The optimizations allow users to:

  1. Prioritize query execution over other queries so that when there is a high load influx, high priority queries are not delayed.
  2. Enforce query execution over a sample of the available measurements to output immediate results. For the latter, users can denote the exact sample size as a percentage from the available measurements the sampling technique must obey when constructing the sample.

Insight Prioritization

In the following example, the user defines two queries: cpu_utilization and ram_usage_per_service. The cpu_utilization has salience 5 and ram_usage_per_service has salience 1. This means that, in high load influx, the cpu_utilization will be executed even 5 times more than ram_usage_per_service, thus the cpu_utilization will be more updated. If the query engine is stable, both queries will be executed as usual.

cpu_utilization = COPMUTE (
        ARITHMETIC_MEAN( service:cpu_user, 30 SECONDS )
        + ARITHMETIC_MEAN( service:cpu_sys, 30 SECONDS )
) EVERY 10 SECONDS WITH SALIENCE 5;

ram_usage_per_service = COPMUTE
        ARITHMETIC_MEAN( service:ram, 10 MINUTES )
EVERY 30 SECONDS WITH SALIENCE 1;

Sampling

In this example, the user wants to have a 25% sample of the query, so the system drops out the 25% from the input data.
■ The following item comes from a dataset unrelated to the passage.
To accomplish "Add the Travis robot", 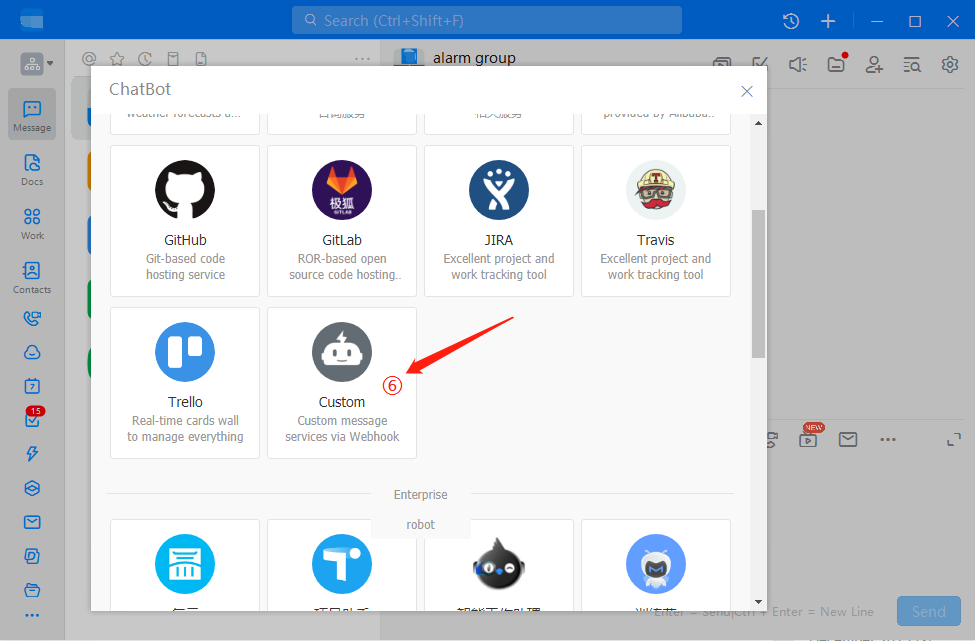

cpu_utilization_sample = COPMUTE (
        ARITHMETIC_MEAN( service:cpu_user, 30 SECONDS )
        + ARITHMETIC_MEAN( service:cpu_sys, 30 SECONDS )
) EVERY 10 SECONDS WITH SAMPLE 0.25;

Complex Optimizations

Finally, we can have a compination of two these optimizations. Next, we present an insight which SAMPLE 25% and SALIENCE 3.

COPMUTE (
        ARITHMETIC_MEAN( service:cpu_user, 30 SECONDS )
        + ARITHMETIC_MEAN( service:cpu_sys, 30 SECONDS )
) EVERY 10 SECONDS WITH SAMPLE 0.25 AND SALIENCE 3;

Reference

You can find a more detailed description of our system in the following paper:

“StreamSight: A Query-Driven Framework for Streaming Analytics in Edge Computing”, Z. Georgiou, M. Symeonides, D. Trihinas, G. Pallis, M. D. Dikaiakos, 11th IEEE/ACM International Conference on Utility and Cloud Computing (UCC 2018), Zurich, Switzerland, Dec 2018.